Venduto primo Tondo Doni digitale,70000 euro ricavi a Uffizi

Brevetto italiano crea riproduzione unica e non copiabile

Redazione Ansa

(ANSA) - FIRENZE, 14 MAG - E' del Tondo Doni di Michelangelo, custodito dagli Uffizi di Firenze, la prima serigrafia digitale unica, autenticata da Blockchain e protetta da brevetto: si tratta di una riproduzione digitale, brevetto italiano dell'azienda Cinello, primo al mondo, che contribuisce alla diffusione digitale del patrimonio artistico.
    La cornice, spiega una nota, ne è fedele copia fisica, mentre l'opera è una trasposizione ad alta definizione, realizzata e brevettata dall'azienda Cinello.
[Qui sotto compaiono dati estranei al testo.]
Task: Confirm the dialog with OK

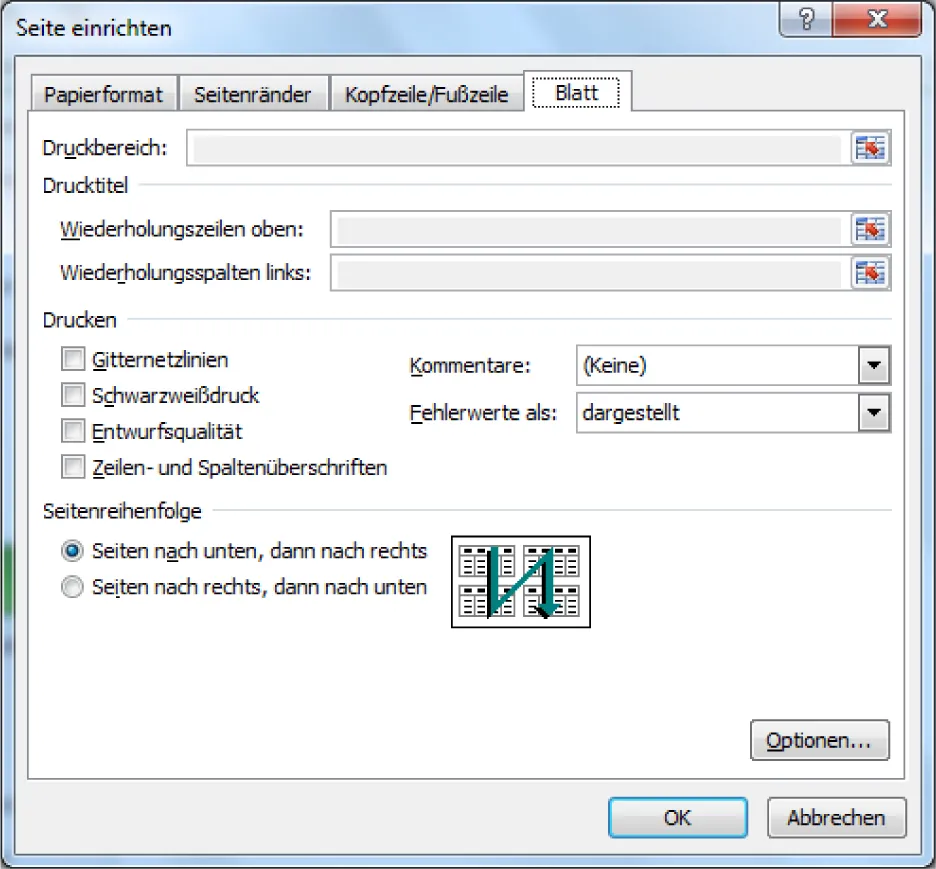Action: [677, 817]
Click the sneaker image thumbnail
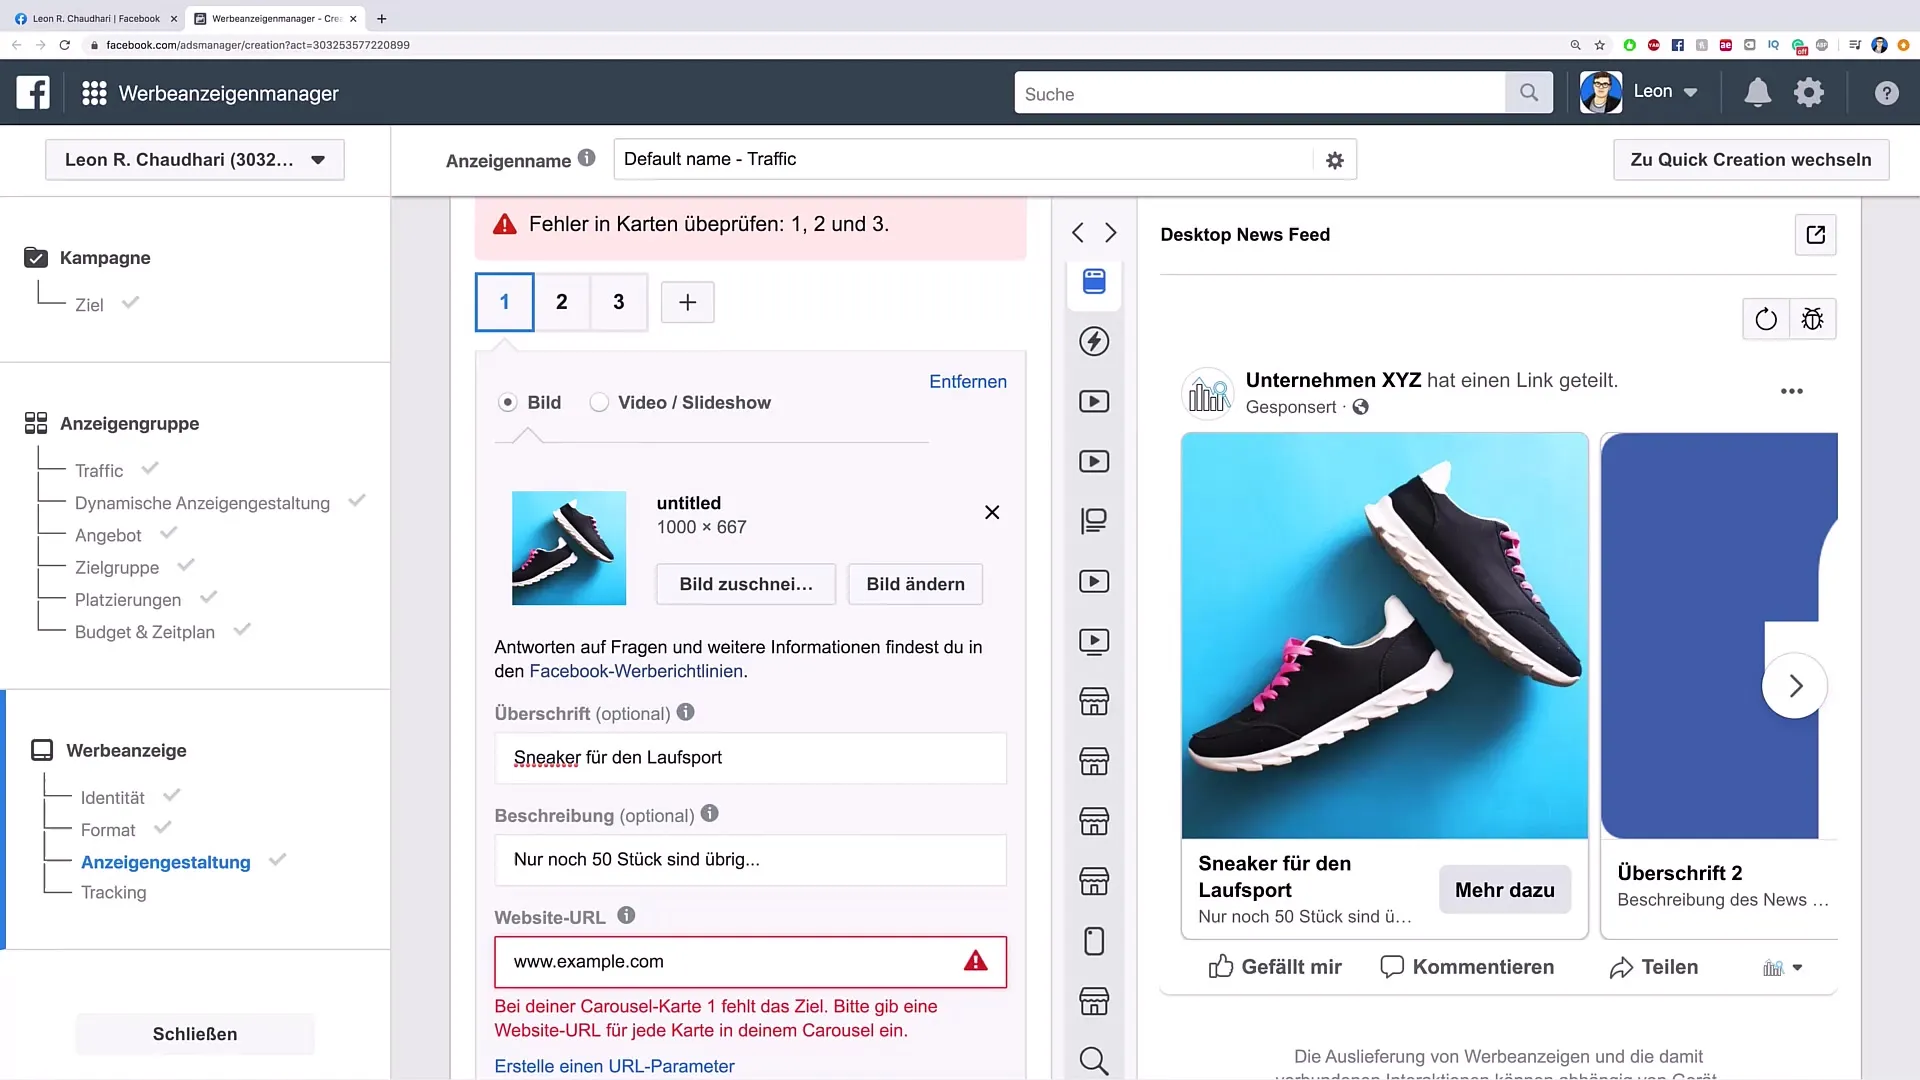1920x1080 pixels. pos(568,547)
Prodotto in serie limitata, certificato, in scala 1:1, il nuovo originale digitale è esattamente identico al capolavoro dal quale viene ricavato e tutelato con un sistema di crittografia digitale, che lo rende assolutamente non copiabile e unico. Il brevetto Daw© del Tondo michelangiolesco custodito agli Uffizi di Firenze è il primo esemplare in assoluto ad essere stato venduto dall'azienda. E dalla sua vendita gli Uffizi hanno ricevuto 70mila euro.
    L'intesa tra Cinello e le Gallerie prevede il versamento al museo del 50% del ricavo netto dal prezzo di vendita per ogni creazione digitale sulla base di un dipinto scelto dalla selezione di opere: tra queste, la Madonna del Granduca, la Velata e la Madonna del Cardellino di Raffaello, La nascita di Venere, la Primavera e la Calunnia di Botticelli, L'annunciazione e il Battesimo di Cristo di Leonardo, L'Eleonora da Toledo del Bronzino, il Bacco di Caravaggio, I quattro filosofi di Rubens, La leda e il cigno di Tintoretto, la Venere di Urbino di Tiziano, La veduta di Palazzo Ducale a Venezia di Canaletto. Una volta realizzata, la riproduzione digitale viene corredata da certificato di autenticità firmato dal direttore del museo detentore dell'originale. (ANSA).